After three decades on North Carolina’s death row, Henry Lee McCollum was declared innocent of the murder of a young girl and released yesterday, along with his half brother, Leon Brown, who was serving a life sentence.
In September 1983, 11-year-old Sabrina Buie’s body was found in a field in Robeson County, North Carolina. She had been raped, beaten with sticks, and suffocated with her own underwear. A local teenager pointed police to 19-year-old Henry McCollum, who had recently moved from New Jersey to the small town of Red Springs with Leon Brown, then 15, because she thought McCollum “didn’t act right.”
No physical evidence tied either boy to the crime, but police interrogated them for hours without a parent or lawyer present. Both are intellectually disabled. The interrogators obtained confessions handwritten by the police that the teens quickly recanted.
They were prosecuted by Joe Freeman Britt, called the country’s “deadliest D.A.” because he won some 50 death sentences during his career, nearly all of which have since been overturned. Both McCollum and Brown were sentenced to death. A court overturned their convictions, and after a second trial, McCollum was again sentenced to death; Brown was convicted solely of rape and sentenced to life in prison.
McCollum’s case has been used as political fodder ever since. As recently as 2010, the North Carolina Republican Party used McCollum’s booking photo on campaign fliers accusing a local Democratic candidate of being soft on crime.
In 1994, Supreme Court Justice Antonin Scalia cited the case as justification for the death penalty. In his dissent in Callins v. Collins, Justice Harry Blackmun announced he would no longer “tinker with the machinery of death” because “the inevitability of factual, legal and moral error gives us a system that we know must wrongly kill some defendants, a system that fails to deliver the fair, consistent and reliable sentences of death required by the Constitution.” Scalia responded by reprising the most heinous crimes: “For example, the case of an 11-year-old girl raped by four men and then killed by stuffing her panties down her throat. How enviable,” he wrote, “a quiet death by lethal injection compared with that!”

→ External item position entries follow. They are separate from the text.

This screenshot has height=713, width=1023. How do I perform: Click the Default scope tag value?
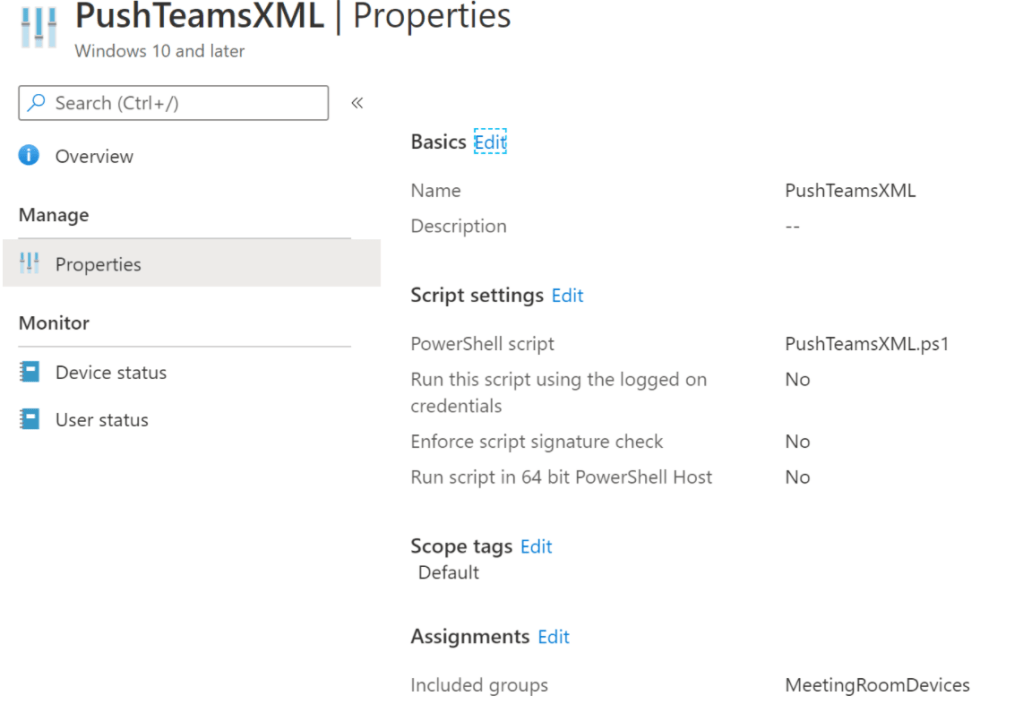pos(448,572)
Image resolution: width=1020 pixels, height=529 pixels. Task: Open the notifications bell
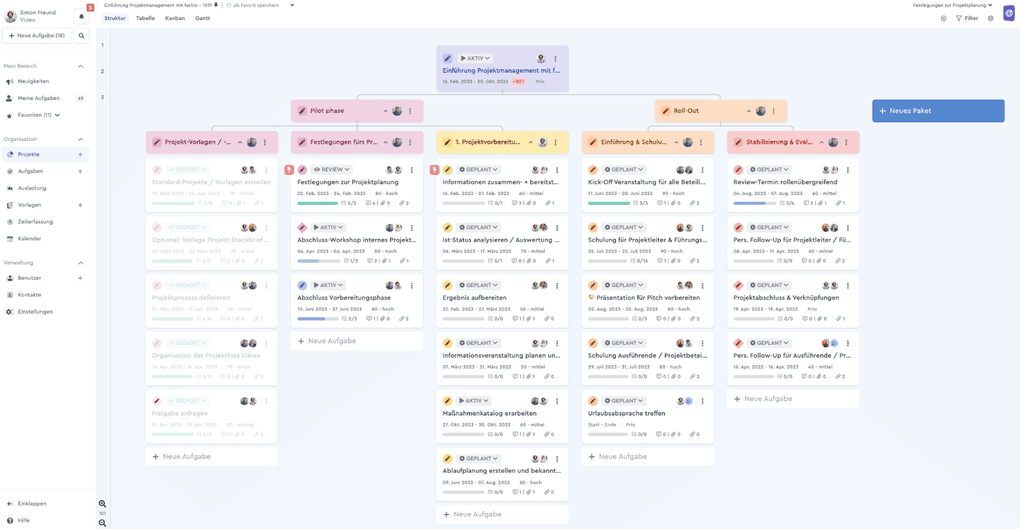tap(82, 16)
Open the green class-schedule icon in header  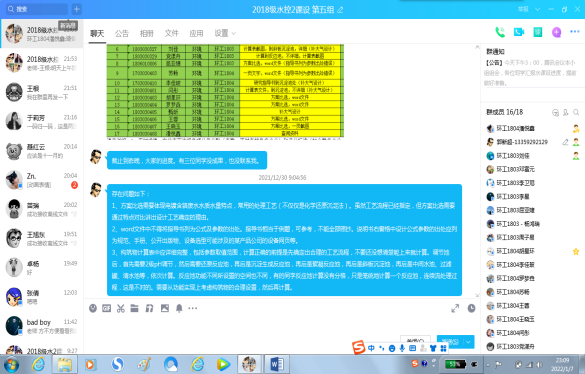pyautogui.click(x=538, y=32)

Justice Scalia voted against review in McCollum’s own case. Justice Blackmun dissented, opining that the death penalty in this case is unconstitutional because McCollum has the mental age of a nine-year-old child. “That our system of capital punishment would single out Buddy McCollum to die for this brutal crime only confirms my conclusion that the death penalty experiment has failed,” Blackmun wrote. “Our system of capital punishment simply does not accurately and consistently determine which defendants most ‘deserve’ to die.”
Scalia later insisted in Kansas v. Marsh that there was not “a single case – not one – in which it is clear that a person was executed for a crime he did not commit. If such an event had occurred in recent years, we would not have to hunt for it; the innocent’s name would be shouted from the rooftops by the abolition lobby.”

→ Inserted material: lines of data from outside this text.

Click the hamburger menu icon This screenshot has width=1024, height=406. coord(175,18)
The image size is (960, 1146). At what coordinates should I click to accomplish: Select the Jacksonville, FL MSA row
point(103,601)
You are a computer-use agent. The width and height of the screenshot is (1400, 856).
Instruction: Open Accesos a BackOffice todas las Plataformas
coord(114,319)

The 30-year delay in announcing McCollum’s innocence can be traced to prosecutors who illegally hid evidence, including a police request to test a fingerprint found at the crime scene against Roscoe Artis, a suspect who lived a block away from the scene and confessed to a rape and murder that happened within weeks of this crime. The test was not done, and prosecutors never told the defense that police had suspected Artis.

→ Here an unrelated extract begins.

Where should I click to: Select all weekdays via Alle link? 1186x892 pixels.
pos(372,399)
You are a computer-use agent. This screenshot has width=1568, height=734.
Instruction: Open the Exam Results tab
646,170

In 2006, the nonprofit Center for Death Penalty Litigation moved to test DNA on a cigarette butt found at the crime scene. The test excluded both McCollum and Brown. But it was not until this summer that testing requested by the North Carolina Innocence Inquiry Commission, an independent state agency that had discovered the fingerprint request, matched the DNA to Artis.
Superior Court Judge Douglass Sasser vacated the convictions of McCollum, now 50, and Brown, now 46, on Tuesday. Current district attorney, Johnson Britt (no relation to the original prosecutor), citing his obligation to “seek justice,” not simply gain convictions, said he would not try to prosecute the men again because the state “does not have a case.”